I just don't know whether they could do the pulse current in Win's application. You could probably extrapolate and drive them a little into the grid current region but there comes a point where particles may be ripped off the cathode.
What if you'd package the avalanche part of the presentation with some really scientific lingo, lots of complicated math going all the way back to Maxwell, tons of integrals in there? Maybe folks won't ask out of fear to embarrass themselves in front of everybody.
My favorite is the QB5/1750. The plate connection alone is an impressive steel rod of about 1/3" diameter. This tube has no problem whatsoever to sink a few amps. Even with the grid at 0V it already sits around 500mA.

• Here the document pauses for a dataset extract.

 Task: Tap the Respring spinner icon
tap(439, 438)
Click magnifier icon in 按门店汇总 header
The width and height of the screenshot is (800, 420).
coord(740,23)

Sven is right. Toroids don't leak much if the AL value of the core is high enough. Designing highly isolated supplies and signal coupling is my bread and butter and I never had leakage become a problem. #77 ferrite is great, or #43 for fast stuff. Getting certified wire for the primary is a huge job but only because my designs go into production in a heavily regulated industry. For a lab test rig you might get away with spark plug wire from the auto shop if you don't need many turns.
It's not difficult. Especially not in a lab situation, as long as your tech fully understands how not to compromise a 13kV barrier. And as long as the techs never, ever fire it up on their own.
Take a large enough core to make it easy for the techs. Up to 2" OD is often in stock and should be fine, larger could be special order.
I don't think it's that big a deal. P-E will ask you what the end use is, and you can get in trouble if you export them. I have a couple, surplused out of Los Alamos. I could post a pic.
You might wear them out if you pulse them a lot, though. They were never intended to fire very many times.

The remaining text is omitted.